» **REQUIREMENT**: Reproduce the entries word for word, beginning with the first line and ending after the line that contains "center [88, 66].".

» **DATASET EXTRACT**:
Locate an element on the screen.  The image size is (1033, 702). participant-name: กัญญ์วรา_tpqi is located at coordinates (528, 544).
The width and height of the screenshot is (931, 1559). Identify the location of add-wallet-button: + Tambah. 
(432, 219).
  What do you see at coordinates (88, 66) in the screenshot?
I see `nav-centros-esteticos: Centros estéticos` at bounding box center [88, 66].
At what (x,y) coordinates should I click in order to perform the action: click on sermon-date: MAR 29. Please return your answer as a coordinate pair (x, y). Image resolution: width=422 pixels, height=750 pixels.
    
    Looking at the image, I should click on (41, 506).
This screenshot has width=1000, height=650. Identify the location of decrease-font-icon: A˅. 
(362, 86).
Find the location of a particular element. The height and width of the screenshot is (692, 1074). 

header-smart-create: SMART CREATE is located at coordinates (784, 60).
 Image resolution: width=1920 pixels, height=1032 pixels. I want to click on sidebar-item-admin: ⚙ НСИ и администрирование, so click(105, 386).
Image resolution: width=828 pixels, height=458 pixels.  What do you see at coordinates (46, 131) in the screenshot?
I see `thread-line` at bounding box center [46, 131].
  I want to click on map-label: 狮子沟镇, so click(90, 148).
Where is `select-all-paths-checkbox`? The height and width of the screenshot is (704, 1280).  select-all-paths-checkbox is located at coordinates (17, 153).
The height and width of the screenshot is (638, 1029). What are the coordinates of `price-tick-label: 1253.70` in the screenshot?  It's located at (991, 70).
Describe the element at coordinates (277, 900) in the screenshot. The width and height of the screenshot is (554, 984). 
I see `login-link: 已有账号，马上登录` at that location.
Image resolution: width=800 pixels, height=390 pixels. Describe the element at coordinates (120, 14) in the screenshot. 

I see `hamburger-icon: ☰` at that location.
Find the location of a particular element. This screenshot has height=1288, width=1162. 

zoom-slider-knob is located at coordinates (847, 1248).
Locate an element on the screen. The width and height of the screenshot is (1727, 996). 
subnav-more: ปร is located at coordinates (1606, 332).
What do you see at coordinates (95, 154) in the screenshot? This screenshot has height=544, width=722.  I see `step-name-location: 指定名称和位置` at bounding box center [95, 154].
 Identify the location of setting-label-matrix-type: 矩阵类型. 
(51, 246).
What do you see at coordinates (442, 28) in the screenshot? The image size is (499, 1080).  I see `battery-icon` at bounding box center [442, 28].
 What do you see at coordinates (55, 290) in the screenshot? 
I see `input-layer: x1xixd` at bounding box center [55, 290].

» **OUTPUT BELOW**:
Locate an element on the screen.  The image size is (1033, 702). participant-name: กัญญ์วรา_tpqi is located at coordinates (528, 544).
The width and height of the screenshot is (931, 1559). Identify the location of add-wallet-button: + Tambah. 
(432, 219).
  What do you see at coordinates (88, 66) in the screenshot?
I see `nav-centros-esteticos: Centros estéticos` at bounding box center [88, 66].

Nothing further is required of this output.